Court Opinion

ID: 8576682
Source: CourtListenerOpinion
Date Created: 2022-11-23 15:16:01.790888+00
Date Added: 2024-06-11T16:54:03.183769
License: Public Domain

ROBERT L. BLAND, JUDGE,
dissenting..
The claim is filed for the refund of an overpayment of gross sales tax. The reason assigned for such overpayment is the faulty interpretation by claimant of the term “gross proceeds of sale.” The amount of the refund originally sought was $1147.43, the aggregate amount of alleged overpayments for the years 1939 to 1944. The petition was so amended as to reduce the amount to that for which the award is made.

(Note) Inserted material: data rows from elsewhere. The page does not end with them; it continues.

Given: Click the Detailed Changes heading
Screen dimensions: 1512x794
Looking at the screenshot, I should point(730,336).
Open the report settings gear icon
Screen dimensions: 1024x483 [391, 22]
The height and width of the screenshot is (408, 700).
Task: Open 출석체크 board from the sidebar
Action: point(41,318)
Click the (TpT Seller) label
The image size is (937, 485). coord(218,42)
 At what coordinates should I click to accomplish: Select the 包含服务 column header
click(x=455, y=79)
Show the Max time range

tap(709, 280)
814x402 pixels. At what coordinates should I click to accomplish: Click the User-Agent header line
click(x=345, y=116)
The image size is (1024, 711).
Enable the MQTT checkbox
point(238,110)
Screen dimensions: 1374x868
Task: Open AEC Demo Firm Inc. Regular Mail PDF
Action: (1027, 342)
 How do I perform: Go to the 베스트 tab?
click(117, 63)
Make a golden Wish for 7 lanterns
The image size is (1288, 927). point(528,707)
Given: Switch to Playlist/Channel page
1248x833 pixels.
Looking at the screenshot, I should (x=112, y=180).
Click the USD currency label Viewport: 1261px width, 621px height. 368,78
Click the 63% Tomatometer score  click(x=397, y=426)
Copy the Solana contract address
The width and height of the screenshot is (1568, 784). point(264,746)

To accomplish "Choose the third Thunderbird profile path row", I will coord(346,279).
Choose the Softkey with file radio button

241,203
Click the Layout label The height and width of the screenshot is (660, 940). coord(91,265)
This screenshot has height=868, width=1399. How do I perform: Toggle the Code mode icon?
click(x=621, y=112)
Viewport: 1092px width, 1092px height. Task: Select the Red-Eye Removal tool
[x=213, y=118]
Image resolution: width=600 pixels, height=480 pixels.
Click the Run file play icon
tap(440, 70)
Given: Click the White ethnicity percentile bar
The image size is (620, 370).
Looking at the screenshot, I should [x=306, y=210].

Chapter 11, article 1, section 2a of the code of ^Vest Virginia provides that any taxpayer claiming to be aggrieved through being required to pay any tax into the treasury of this state may, within two years from the date of such payment, and not after, file with the official or department through which the tax was paid, a petition in writing to have refunded to him any such tax, or any part thereof, the payment of which is claimed by him to have been required unlawfully. No application, under this statute, was made to the tax commissioner, within two years from payments, for the refund of overpayment of taxes for which the above award is made. The specific remedy afforded by such statute for the refund sought was not pursued.
Section 21 of the court of claims act provides as follows:
*98“Limitations of Time. — The court shall not take jurisdiction over a claim unless the claim is filed within five years after the claim might have been presented to such court . . .”
The single question presented by the record in this case is by which of the two statutes of limitations aforesaid is the claim controlled.
By its failure to make application to the tax commissioner for refund under code chapter 11, article 1, section 2a, I think claimant has slept upon its rights. It has exhausted a specific remedy provided by law.
In the opinion in the case of State v. Penn Oak Oil & Gas Company, Inc. 128 W. Va. 212; 36 S. E. (2d) 595, Judge Fox says:
“When a statute imposing a tax provides the taxpayer with a specific remedy against injustices arising thereunder, and the taxpayer fails to avail himself of the remedy so provided, he cannot go outside the statute for other and different remedies.”
I refer to my dissenting statements in Raleigh County Bank v. State Tax Commissioner and Eastern Coal Sales Company v. State Tax Commissioner, in both of which awards were made by a majority of the court at its present term, for further elaboration of my opposing views.